Reproduce word for word the passage below on Fidelity's overnight deposit with Bear Stearns.

### SOURCE TEXT
* * * * *

For concreteness, let’s use some names. Suppose the institutional investor is Fidelity, and Fidelity has $500 million in cash that will be used to buy securities, but not right now. Right now Fidelity wants a safe place to earn interest, but such that the money is available in case the opportunity for buying securities arises. Fidelity goes to Bear Stearns and “deposits” the $500 million overnight for interest. What makes this deposit safe? The safety comes from the collateral that Bear Stearns provides. Bear Stearns holds some asset‐backed securities [with] a market value of $500 millions. These bonds are provided to Fidelity as collateral. Fidelity takes physical possession of these bonds. Since the transaction is overnight, Fidelity can get its money back the next morning, or it can agree to “roll” the trade. Fidelity earns, say, 3 percent.

* * * * *

### DATA BLOCK

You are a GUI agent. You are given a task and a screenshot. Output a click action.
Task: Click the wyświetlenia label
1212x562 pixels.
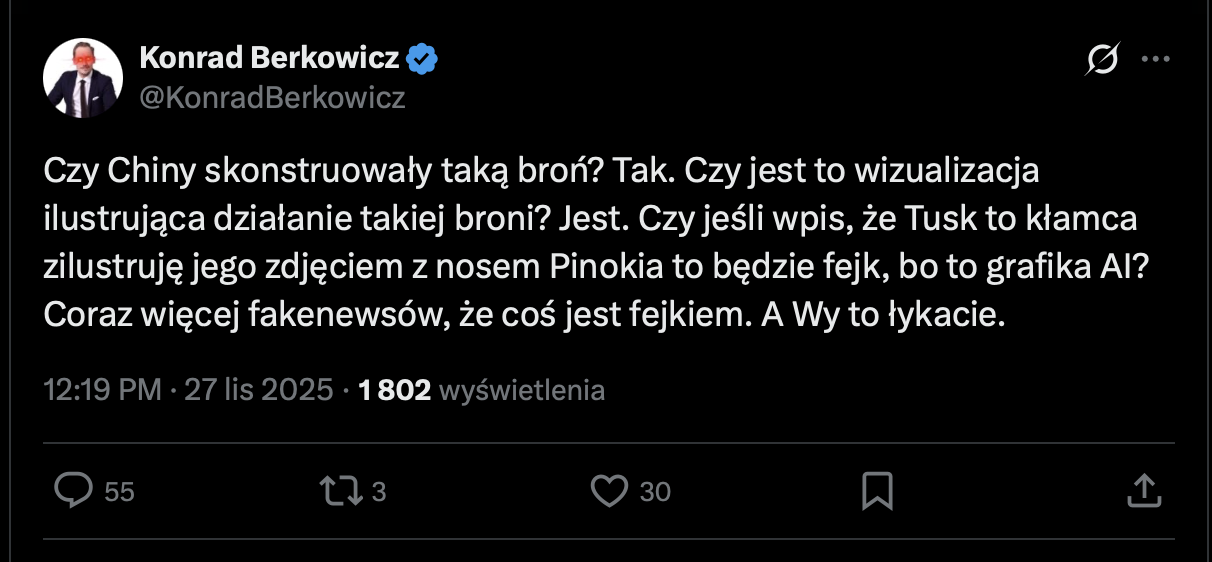(521, 390)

* * * * *

### FINISHED EXERCISE
For concreteness, let’s use some names. Suppose the institutional investor is Fidelity, and Fidelity has $500 million in cash that will be used to buy securities, but not right now. Right now Fidelity wants a safe place to earn interest, but such that the money is available in case the opportunity for buying securities arises. Fidelity goes to Bear Stearns and “deposits” the $500 million overnight for interest. What makes this deposit safe? The safety comes from the collateral that Bear Stearns provides. Bear Stearns holds some asset‐backed securities [with] a market value of $500 millions. These bonds are provided to Fidelity as collateral. Fidelity takes physical possession of these bonds. Since the transaction is overnight, Fidelity can get its money back the next morning, or it can agree to “roll” the trade. Fidelity earns, say, 3 percent.